Aquellos poderes fácticos entonces eran, por orden alfabético, Banca, Ejército e Iglesia. Las cosas han cambiado, los curas y los militares, en su mayoría, han abandonado los consejos de administración de las grandes firmas españolas. Pero su influencia, siento decirlo tan abiertamente, sigue intacta. De la Banca diría, incluso, que dirige los designios de España y Francia y, por extensión, los nuestros. Banqueros pusieron a Sarkozy en el Eliseo, banqueros ordenaron la reforma laboral a Zapatero, banqueros marcan ritmos políticos, deportivos y culturales. Así de triste.
De la Iglesia católica qué decir. Esa secta en la que se ha convertido, según el último apeado, el franciscano Joxe Arregi, tiene tanto poder como para marcar lo que un Gobierno socialista, sí, han leído bien, tiene que decir en materia de educación, sexualidad o moral. Si yo fuera un marciano recién llegado a Otxate, pensaría que me están tomado el pelo aquellos que me calientan la oreja advirtiéndome del poder de los de la sotana. Llevo viviendo ya unos años al norte de Otxate y se que esos marcianos que entran de otra dimensión por las puertas intergalácticas de Trebiñu están demasiado perdidos como para saber de la misa la mitad.
Y de los militares, qué decir.

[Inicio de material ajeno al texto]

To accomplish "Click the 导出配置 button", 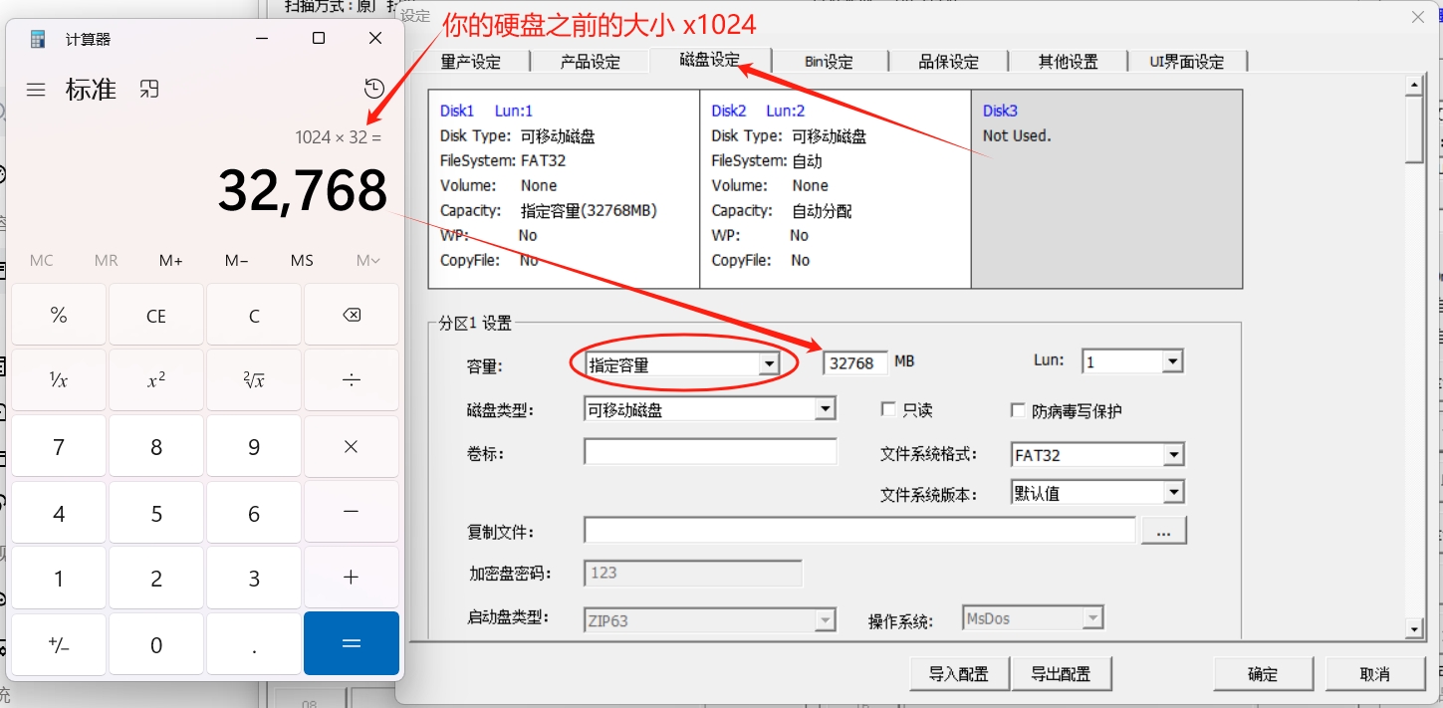I will click(1062, 673).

Marcan buena parte de la política exterior de España y de Francia, manejan los hilos de sus ex colonias como si la descolonización fuera un cuento chino y, sobre todo, sirven de voceros a una industria, la armamentística, que necesita de guerras reales o ficticias, de cobayas humanos, de primeros y terceros mundos, de desigualdades e injusticias para poder ejercer su labor.
La cadena de mando, tradicionalmente militar (la Iglesia católica no es sino el ejército vaticano, un caballo de Troya extranjero en nuestra tierra), modernamente empresarial (bancaria, que es quien mueve los hilos de inversiones, préstamos o cierres), sigue tan vigente que cada vez estoy más convencido que la evolución darviniana sólo es algo únicamente biológico. Social, cultural y políticamente siguen dominando quienes poseen el fuego.